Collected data
########

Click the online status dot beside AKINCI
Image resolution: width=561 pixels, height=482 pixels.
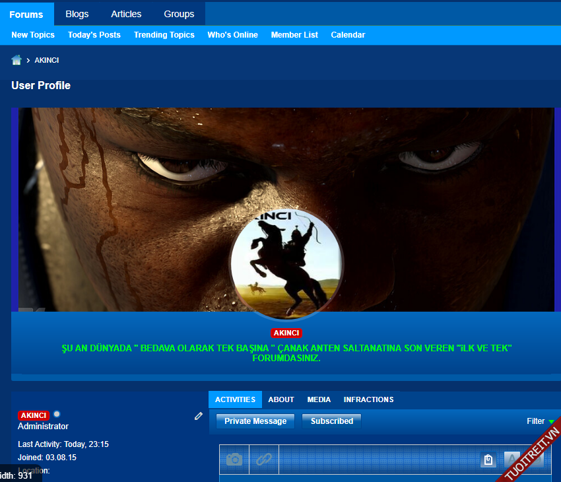point(57,415)
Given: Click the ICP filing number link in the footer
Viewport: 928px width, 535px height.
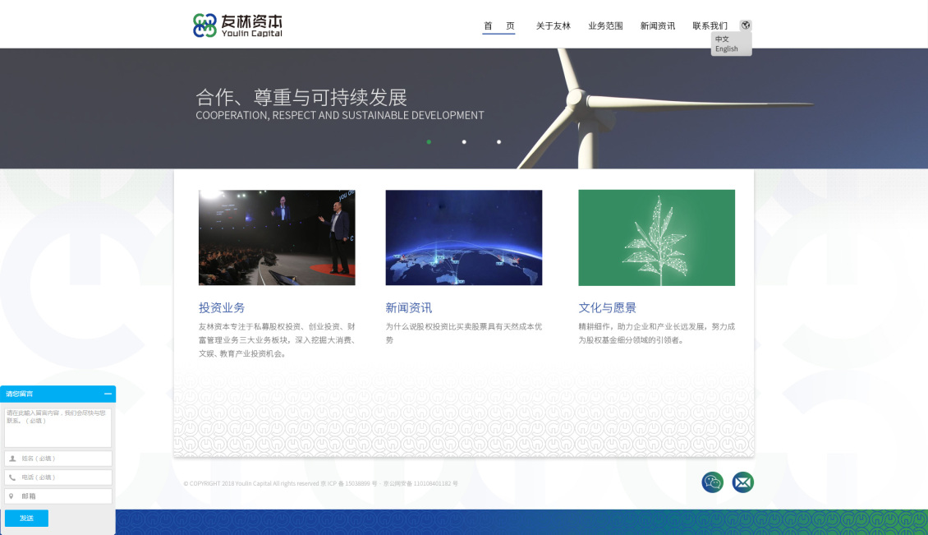Looking at the screenshot, I should (x=348, y=483).
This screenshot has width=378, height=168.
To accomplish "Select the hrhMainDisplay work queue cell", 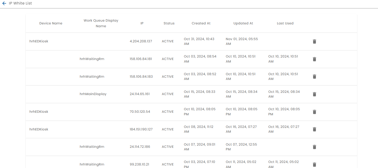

########

— ABOUT THIS EXERCISE —
Please transcribe exactly the line containing "Viewport: 928px width, 535px height." and every later line through the end of the records above, omitting pictures.

— ANSWER AREA —
Viewport: 928px width, 535px height.
Looking at the screenshot, I should (x=348, y=483).
This screenshot has width=378, height=168.
To accomplish "Select the hrhMainDisplay work queue cell", 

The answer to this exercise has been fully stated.